■ Task data ■
━━━━

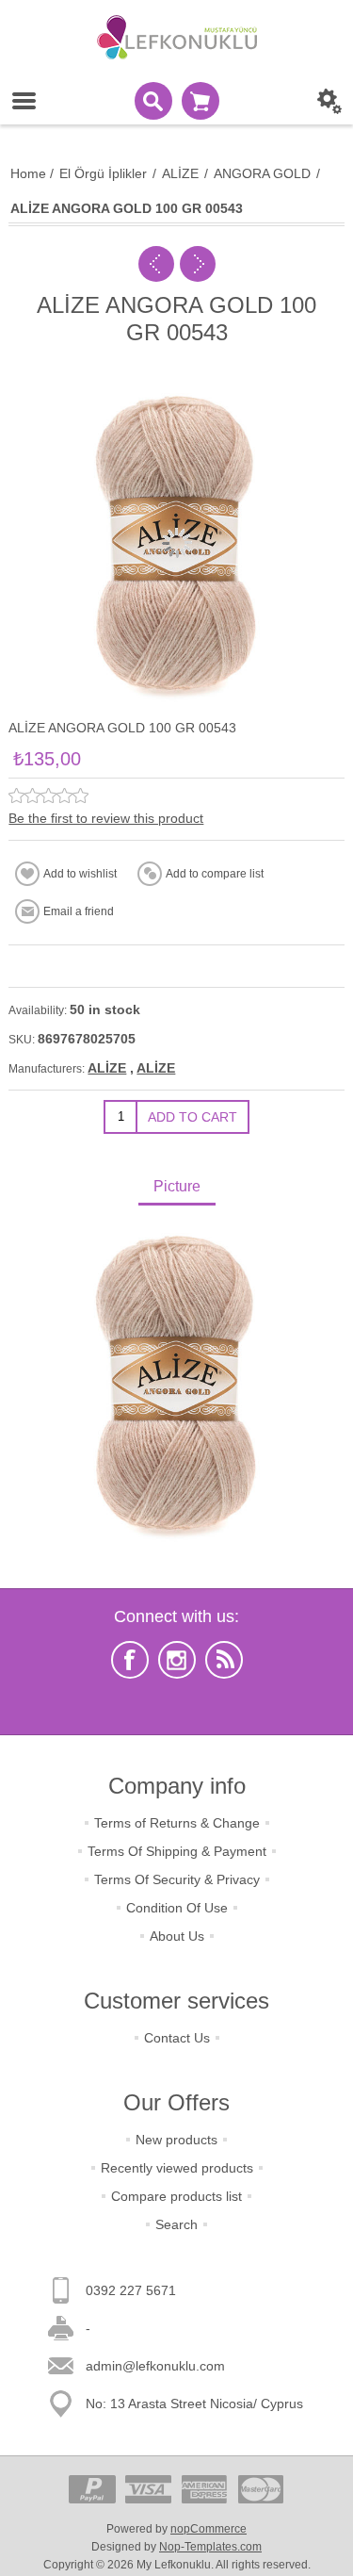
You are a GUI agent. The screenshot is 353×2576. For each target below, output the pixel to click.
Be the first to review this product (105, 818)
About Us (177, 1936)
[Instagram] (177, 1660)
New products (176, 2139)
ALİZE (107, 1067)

━━━━

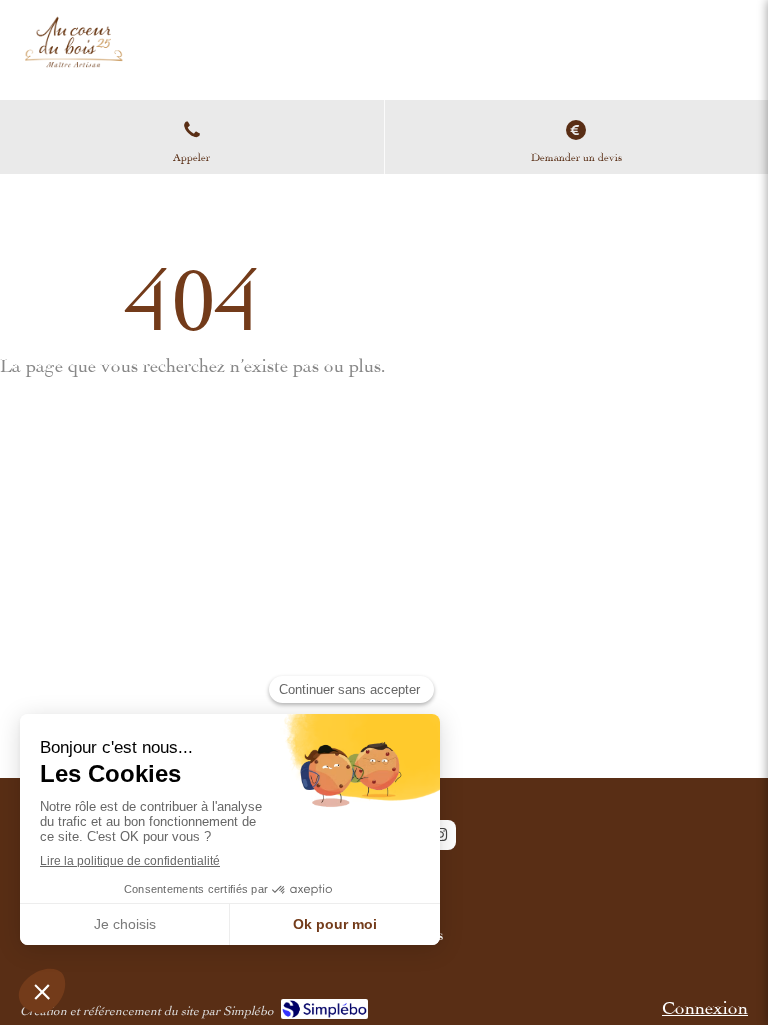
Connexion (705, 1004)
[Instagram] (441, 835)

━━━━

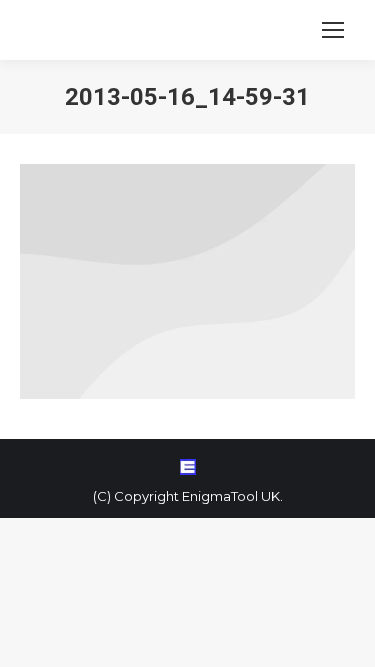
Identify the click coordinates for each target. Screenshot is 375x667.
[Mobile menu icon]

━━━━

Looking at the material above, count the lines that carry the word "target" and answer with the count alone.

2